Reproduce all of the data that follows, character for character.

Stored items -
__________
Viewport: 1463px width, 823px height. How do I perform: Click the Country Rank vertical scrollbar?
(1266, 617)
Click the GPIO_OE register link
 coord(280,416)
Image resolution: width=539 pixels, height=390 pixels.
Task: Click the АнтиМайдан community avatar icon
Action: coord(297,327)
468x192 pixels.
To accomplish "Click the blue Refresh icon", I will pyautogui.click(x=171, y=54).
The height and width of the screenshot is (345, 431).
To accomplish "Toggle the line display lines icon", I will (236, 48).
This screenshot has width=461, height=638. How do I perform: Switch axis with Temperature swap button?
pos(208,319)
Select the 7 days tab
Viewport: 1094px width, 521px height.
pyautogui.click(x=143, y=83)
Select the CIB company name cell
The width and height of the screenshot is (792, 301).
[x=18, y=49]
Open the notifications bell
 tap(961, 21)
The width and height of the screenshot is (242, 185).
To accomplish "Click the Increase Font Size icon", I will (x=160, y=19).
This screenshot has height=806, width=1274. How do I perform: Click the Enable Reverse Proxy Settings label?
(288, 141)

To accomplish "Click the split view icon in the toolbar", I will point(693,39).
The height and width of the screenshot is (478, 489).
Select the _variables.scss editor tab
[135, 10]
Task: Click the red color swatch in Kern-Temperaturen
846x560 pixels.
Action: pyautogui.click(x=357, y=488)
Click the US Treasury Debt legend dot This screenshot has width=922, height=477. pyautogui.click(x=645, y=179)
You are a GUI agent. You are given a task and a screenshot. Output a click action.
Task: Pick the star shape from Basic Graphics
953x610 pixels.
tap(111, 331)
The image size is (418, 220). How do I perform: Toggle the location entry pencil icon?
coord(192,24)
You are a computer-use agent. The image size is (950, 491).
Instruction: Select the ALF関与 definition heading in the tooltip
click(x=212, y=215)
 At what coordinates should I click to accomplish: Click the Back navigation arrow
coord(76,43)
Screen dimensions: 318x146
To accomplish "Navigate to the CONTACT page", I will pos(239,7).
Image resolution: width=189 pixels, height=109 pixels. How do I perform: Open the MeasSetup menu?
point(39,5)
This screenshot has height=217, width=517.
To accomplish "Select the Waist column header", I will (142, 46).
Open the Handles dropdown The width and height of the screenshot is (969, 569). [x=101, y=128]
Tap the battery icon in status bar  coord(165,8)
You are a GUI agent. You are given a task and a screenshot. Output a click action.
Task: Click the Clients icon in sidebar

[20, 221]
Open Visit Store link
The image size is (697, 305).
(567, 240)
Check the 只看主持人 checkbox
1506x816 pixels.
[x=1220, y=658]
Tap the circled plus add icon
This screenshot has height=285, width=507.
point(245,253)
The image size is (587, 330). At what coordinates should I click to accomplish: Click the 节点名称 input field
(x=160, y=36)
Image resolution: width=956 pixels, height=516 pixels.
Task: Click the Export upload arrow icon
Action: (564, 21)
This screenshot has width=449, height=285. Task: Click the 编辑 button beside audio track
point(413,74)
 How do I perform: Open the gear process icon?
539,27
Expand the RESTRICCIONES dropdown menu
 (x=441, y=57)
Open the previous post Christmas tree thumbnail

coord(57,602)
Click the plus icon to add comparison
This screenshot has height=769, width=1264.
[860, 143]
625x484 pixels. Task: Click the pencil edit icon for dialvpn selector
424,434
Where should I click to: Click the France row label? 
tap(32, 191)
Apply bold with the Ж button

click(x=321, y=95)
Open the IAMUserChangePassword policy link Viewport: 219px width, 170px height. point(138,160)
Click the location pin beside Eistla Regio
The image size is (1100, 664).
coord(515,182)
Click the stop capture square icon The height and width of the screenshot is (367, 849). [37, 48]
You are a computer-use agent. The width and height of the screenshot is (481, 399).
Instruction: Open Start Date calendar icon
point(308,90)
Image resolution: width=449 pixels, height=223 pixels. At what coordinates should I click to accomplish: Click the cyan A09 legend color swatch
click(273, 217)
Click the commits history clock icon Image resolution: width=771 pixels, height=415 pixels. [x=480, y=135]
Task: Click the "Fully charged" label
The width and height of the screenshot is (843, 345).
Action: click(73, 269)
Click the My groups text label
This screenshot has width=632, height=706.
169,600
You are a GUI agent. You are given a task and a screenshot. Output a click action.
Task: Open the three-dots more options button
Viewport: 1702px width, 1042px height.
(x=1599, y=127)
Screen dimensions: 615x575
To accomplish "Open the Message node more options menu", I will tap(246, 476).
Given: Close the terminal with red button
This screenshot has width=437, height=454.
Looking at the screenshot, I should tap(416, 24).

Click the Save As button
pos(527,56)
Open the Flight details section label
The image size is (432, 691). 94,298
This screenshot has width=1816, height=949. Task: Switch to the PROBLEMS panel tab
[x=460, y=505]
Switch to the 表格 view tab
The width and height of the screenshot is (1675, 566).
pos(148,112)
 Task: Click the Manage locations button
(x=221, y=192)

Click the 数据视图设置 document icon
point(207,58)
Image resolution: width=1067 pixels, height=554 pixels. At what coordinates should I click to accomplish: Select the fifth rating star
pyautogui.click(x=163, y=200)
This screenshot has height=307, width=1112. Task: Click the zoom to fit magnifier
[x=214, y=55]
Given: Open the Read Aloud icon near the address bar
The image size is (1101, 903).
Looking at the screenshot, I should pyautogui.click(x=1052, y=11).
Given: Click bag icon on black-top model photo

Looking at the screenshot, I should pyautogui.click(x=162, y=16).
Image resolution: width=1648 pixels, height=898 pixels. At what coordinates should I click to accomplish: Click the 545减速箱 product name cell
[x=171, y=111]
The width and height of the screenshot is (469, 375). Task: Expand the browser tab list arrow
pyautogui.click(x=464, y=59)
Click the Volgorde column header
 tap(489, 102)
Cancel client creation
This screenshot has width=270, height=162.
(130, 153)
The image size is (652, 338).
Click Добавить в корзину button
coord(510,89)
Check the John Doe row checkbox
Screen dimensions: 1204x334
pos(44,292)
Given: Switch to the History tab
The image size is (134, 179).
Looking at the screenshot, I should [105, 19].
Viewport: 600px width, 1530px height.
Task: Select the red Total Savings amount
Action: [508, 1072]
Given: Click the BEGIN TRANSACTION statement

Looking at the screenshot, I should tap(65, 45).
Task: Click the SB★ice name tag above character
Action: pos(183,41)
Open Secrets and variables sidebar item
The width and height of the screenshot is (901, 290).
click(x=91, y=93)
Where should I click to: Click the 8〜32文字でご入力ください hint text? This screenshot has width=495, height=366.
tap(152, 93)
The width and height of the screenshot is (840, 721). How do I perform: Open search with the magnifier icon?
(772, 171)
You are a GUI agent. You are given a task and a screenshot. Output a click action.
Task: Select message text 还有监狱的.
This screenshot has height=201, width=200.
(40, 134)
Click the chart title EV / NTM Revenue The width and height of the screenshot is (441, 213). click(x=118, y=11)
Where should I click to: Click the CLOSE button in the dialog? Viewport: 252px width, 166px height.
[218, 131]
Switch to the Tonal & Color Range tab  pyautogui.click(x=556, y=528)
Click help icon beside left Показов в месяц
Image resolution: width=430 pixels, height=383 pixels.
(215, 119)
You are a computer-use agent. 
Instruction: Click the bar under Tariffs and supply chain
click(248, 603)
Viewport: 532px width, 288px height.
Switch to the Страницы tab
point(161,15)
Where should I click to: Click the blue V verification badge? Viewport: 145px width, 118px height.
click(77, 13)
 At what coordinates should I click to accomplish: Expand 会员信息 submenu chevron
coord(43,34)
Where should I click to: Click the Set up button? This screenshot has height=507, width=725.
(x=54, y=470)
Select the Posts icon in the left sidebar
__________
Exercise result -
Viewport: 1463px width, 823px height. How do I perform: Click the Country Rank vertical scrollbar?
(1266, 617)
Click the GPIO_OE register link
 coord(280,416)
Image resolution: width=539 pixels, height=390 pixels.
Task: Click the АнтиМайдан community avatar icon
Action: coord(297,327)
468x192 pixels.
To accomplish "Click the blue Refresh icon", I will pyautogui.click(x=171, y=54).
The height and width of the screenshot is (345, 431).
To accomplish "Toggle the line display lines icon", I will (236, 48).
This screenshot has width=461, height=638. How do I perform: Switch axis with Temperature swap button?
pos(208,319)
Select the 7 days tab
Viewport: 1094px width, 521px height.
pyautogui.click(x=143, y=83)
Select the CIB company name cell
The width and height of the screenshot is (792, 301).
[x=18, y=49]
Open the notifications bell
 tap(961, 21)
The width and height of the screenshot is (242, 185).
To accomplish "Click the Increase Font Size icon", I will (x=160, y=19).
This screenshot has height=806, width=1274. How do I perform: Click the Enable Reverse Proxy Settings label?
(288, 141)

To accomplish "Click the split view icon in the toolbar", I will point(693,39).
The height and width of the screenshot is (478, 489).
Select the _variables.scss editor tab
[135, 10]
Task: Click the red color swatch in Kern-Temperaturen
846x560 pixels.
Action: pyautogui.click(x=357, y=488)
Click the US Treasury Debt legend dot This screenshot has width=922, height=477. pyautogui.click(x=645, y=179)
You are a GUI agent. You are given a task and a screenshot. Output a click action.
Task: Pick the star shape from Basic Graphics
953x610 pixels.
tap(111, 331)
The image size is (418, 220). How do I perform: Toggle the location entry pencil icon?
coord(192,24)
You are a computer-use agent. The image size is (950, 491).
Instruction: Select the ALF関与 definition heading in the tooltip
click(x=212, y=215)
 At what coordinates should I click to accomplish: Click the Back navigation arrow
coord(76,43)
Screen dimensions: 318x146
To accomplish "Navigate to the CONTACT page", I will pos(239,7).
Image resolution: width=189 pixels, height=109 pixels. How do I perform: Open the MeasSetup menu?
point(39,5)
This screenshot has height=217, width=517.
To accomplish "Select the Waist column header", I will (142, 46).
Open the Handles dropdown The width and height of the screenshot is (969, 569). [x=101, y=128]
Tap the battery icon in status bar  coord(165,8)
You are a GUI agent. You are given a task and a screenshot. Output a click action.
Task: Click the Clients icon in sidebar

[20, 221]
Open Visit Store link
The image size is (697, 305).
(567, 240)
Check the 只看主持人 checkbox
1506x816 pixels.
[x=1220, y=658]
Tap the circled plus add icon
This screenshot has height=285, width=507.
point(245,253)
The image size is (587, 330). At what coordinates should I click to accomplish: Click the 节点名称 input field
(x=160, y=36)
Image resolution: width=956 pixels, height=516 pixels.
Task: Click the Export upload arrow icon
Action: (564, 21)
This screenshot has width=449, height=285. Task: Click the 编辑 button beside audio track
point(413,74)
 How do I perform: Open the gear process icon?
539,27
Expand the RESTRICCIONES dropdown menu
 (x=441, y=57)
Open the previous post Christmas tree thumbnail

coord(57,602)
Click the plus icon to add comparison
This screenshot has height=769, width=1264.
[860, 143]
625x484 pixels. Task: Click the pencil edit icon for dialvpn selector
424,434
Where should I click to: Click the France row label? 
tap(32, 191)
Apply bold with the Ж button

click(x=321, y=95)
Open the IAMUserChangePassword policy link Viewport: 219px width, 170px height. point(138,160)
Click the location pin beside Eistla Regio
The image size is (1100, 664).
coord(515,182)
Click the stop capture square icon The height and width of the screenshot is (367, 849). [37, 48]
You are a computer-use agent. The width and height of the screenshot is (481, 399).
Instruction: Open Start Date calendar icon
point(308,90)
Image resolution: width=449 pixels, height=223 pixels. At what coordinates should I click to accomplish: Click the cyan A09 legend color swatch
click(273, 217)
Click the commits history clock icon Image resolution: width=771 pixels, height=415 pixels. [x=480, y=135]
Task: Click the "Fully charged" label
The width and height of the screenshot is (843, 345).
Action: click(73, 269)
Click the My groups text label
This screenshot has width=632, height=706.
169,600
You are a GUI agent. You are given a task and a screenshot. Output a click action.
Task: Open the three-dots more options button
Viewport: 1702px width, 1042px height.
(x=1599, y=127)
Screen dimensions: 615x575
To accomplish "Open the Message node more options menu", I will tap(246, 476).
Given: Close the terminal with red button
This screenshot has width=437, height=454.
Looking at the screenshot, I should tap(416, 24).

Click the Save As button
pos(527,56)
Open the Flight details section label
The image size is (432, 691). 94,298
This screenshot has width=1816, height=949. Task: Switch to the PROBLEMS panel tab
[x=460, y=505]
Switch to the 表格 view tab
The width and height of the screenshot is (1675, 566).
pos(148,112)
 Task: Click the Manage locations button
(x=221, y=192)

Click the 数据视图设置 document icon
point(207,58)
Image resolution: width=1067 pixels, height=554 pixels. At what coordinates should I click to accomplish: Select the fifth rating star
pyautogui.click(x=163, y=200)
This screenshot has height=307, width=1112. Task: Click the zoom to fit magnifier
[x=214, y=55]
Given: Open the Read Aloud icon near the address bar
The image size is (1101, 903).
Looking at the screenshot, I should pyautogui.click(x=1052, y=11).
Given: Click bag icon on black-top model photo

Looking at the screenshot, I should pyautogui.click(x=162, y=16).
Image resolution: width=1648 pixels, height=898 pixels. At what coordinates should I click to accomplish: Click the 545减速箱 product name cell
[x=171, y=111]
The width and height of the screenshot is (469, 375). Task: Expand the browser tab list arrow
pyautogui.click(x=464, y=59)
Click the Volgorde column header
 tap(489, 102)
Cancel client creation
This screenshot has width=270, height=162.
(130, 153)
The image size is (652, 338).
Click Добавить в корзину button
coord(510,89)
Check the John Doe row checkbox
Screen dimensions: 1204x334
pos(44,292)
Given: Switch to the History tab
The image size is (134, 179).
Looking at the screenshot, I should [105, 19].
Viewport: 600px width, 1530px height.
Task: Select the red Total Savings amount
Action: [508, 1072]
Given: Click the BEGIN TRANSACTION statement

Looking at the screenshot, I should tap(65, 45).
Task: Click the SB★ice name tag above character
Action: pos(183,41)
Open Secrets and variables sidebar item
The width and height of the screenshot is (901, 290).
click(x=91, y=93)
Where should I click to: Click the 8〜32文字でご入力ください hint text? This screenshot has width=495, height=366.
tap(152, 93)
The width and height of the screenshot is (840, 721). How do I perform: Open search with the magnifier icon?
(772, 171)
You are a GUI agent. You are given a task and a screenshot. Output a click action.
Task: Select message text 还有监狱的.
This screenshot has height=201, width=200.
(40, 134)
Click the chart title EV / NTM Revenue The width and height of the screenshot is (441, 213). click(x=118, y=11)
Where should I click to: Click the CLOSE button in the dialog? Viewport: 252px width, 166px height.
[218, 131]
Switch to the Tonal & Color Range tab  pyautogui.click(x=556, y=528)
Click help icon beside left Показов в месяц
Image resolution: width=430 pixels, height=383 pixels.
(215, 119)
You are a computer-use agent. 
Instruction: Click the bar under Tariffs and supply chain
click(248, 603)
Viewport: 532px width, 288px height.
Switch to the Страницы tab
point(161,15)
Where should I click to: Click the blue V verification badge? Viewport: 145px width, 118px height.
click(77, 13)
 At what coordinates should I click to accomplish: Expand 会员信息 submenu chevron
coord(43,34)
Where should I click to: Click the Set up button? This screenshot has height=507, width=725.
(x=54, y=470)
Select the Posts icon in the left sidebar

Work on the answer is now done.